In February 2009, in a review in these pages of Stefan Zweig’s unfinished novel, The Post Office Girl, I wrote: ‘Here surely is what Joseph Conrad meant when he wrote that above all he wanted his readers “to see.’’  In The Post Office Girl Zweig explores the details of everyday life in language that pierces both brain and heart.’

Especially the details of loneliness, I should have added. Intimations of suicide darken this novel, and in 1942, with the manuscript incomplete, Zweig, age 60, and his much younger second wife, Lotte, poisoned themselves in a small Brazilian town and died in bed with her embracing him.

It is telling that she did the embracing. Zweig, we learn from this biography, was a self-confessed loner, quite cold in person while passionate about certain kinds of things he collected all his life: rare manuscripts — he had a Handel score; objects, such as Beethoven’s desk and violin; and drawings — he had two by Rembrandt.

Who reads Zweig now? Of course anyone literate should read his only two novels, Beware of Pity and the unfinished The Post Office Girl. But from at least 1904 until his suicide, Zweig became an increasingly celebrated author, stupendously famous even in Latin America, who filled Carnegie Hall with 2,800 listeners, and spoke at Freud’s funeral.

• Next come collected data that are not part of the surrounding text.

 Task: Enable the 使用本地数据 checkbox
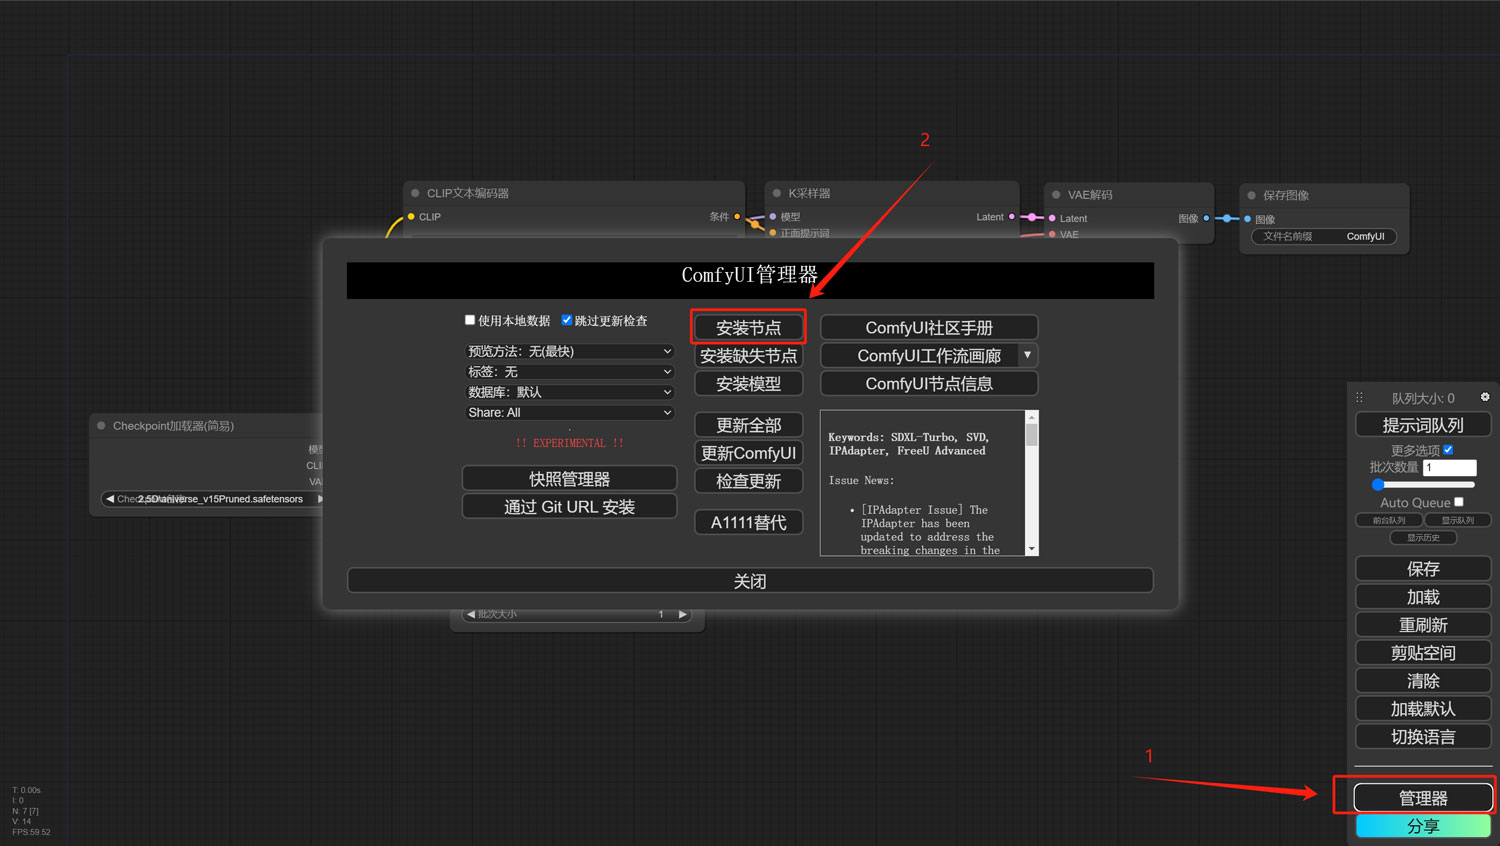tap(470, 320)
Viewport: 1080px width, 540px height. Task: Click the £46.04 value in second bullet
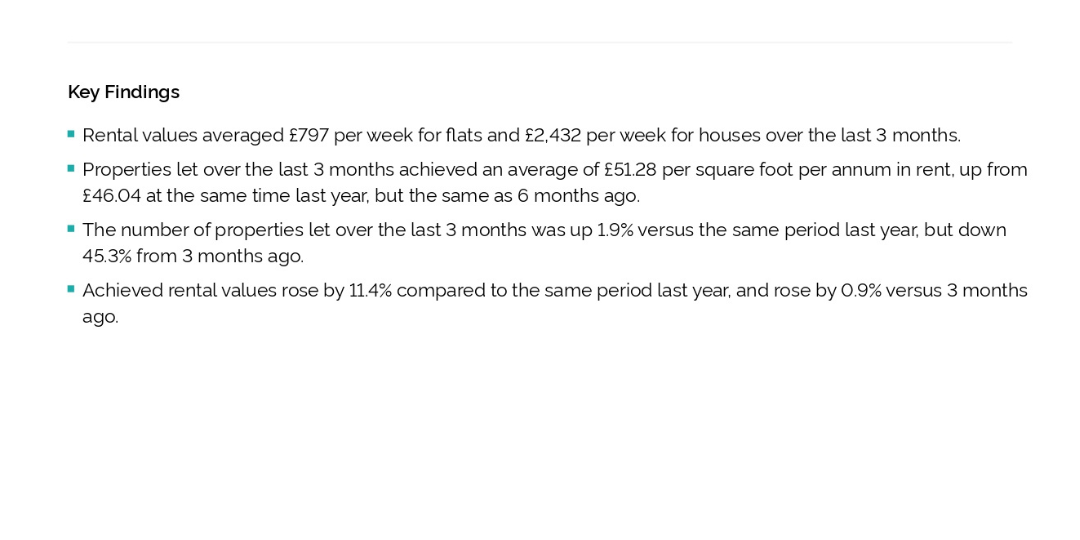coord(112,196)
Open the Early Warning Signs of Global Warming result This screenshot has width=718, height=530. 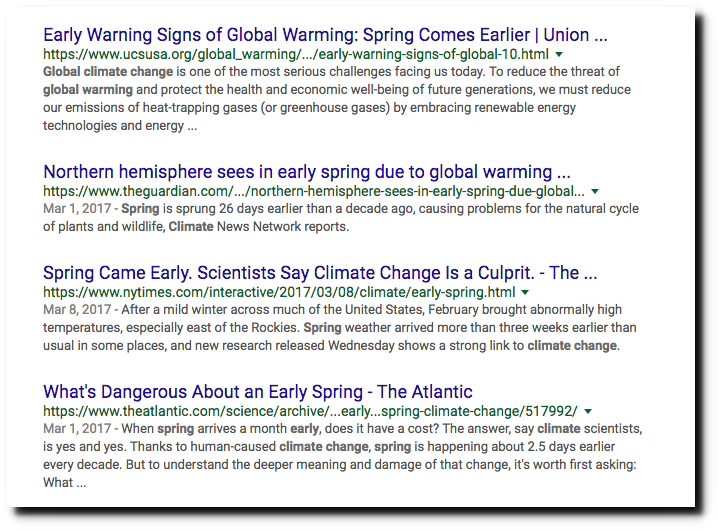pyautogui.click(x=325, y=35)
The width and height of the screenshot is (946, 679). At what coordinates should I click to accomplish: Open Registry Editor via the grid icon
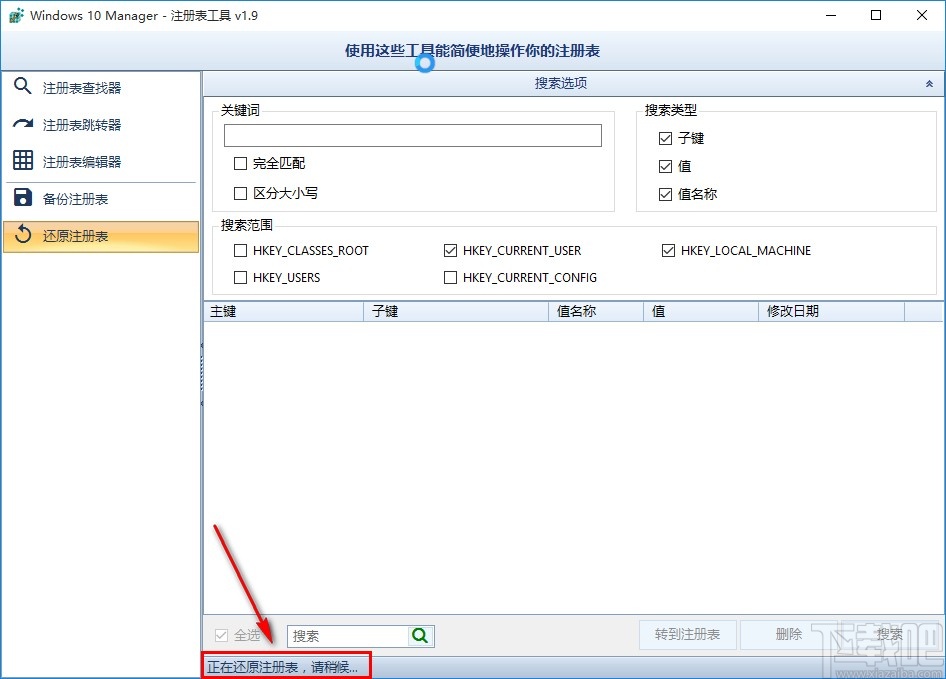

Most of his oeuvre consisted of biographies of famous past and living men, plays, essays on literature, and the avalanche of letters he wrote from his late childhood until his death. He knew writers like Schnitzler, Hesse, and Thomas Mann, and once watched Rodin at work, a rare example of the biographer telling us what something was really like. Periodically he kept a diary. Even just before his final fatal moment he wrote letters to friends and acquaintances and to his first wife, Friderike.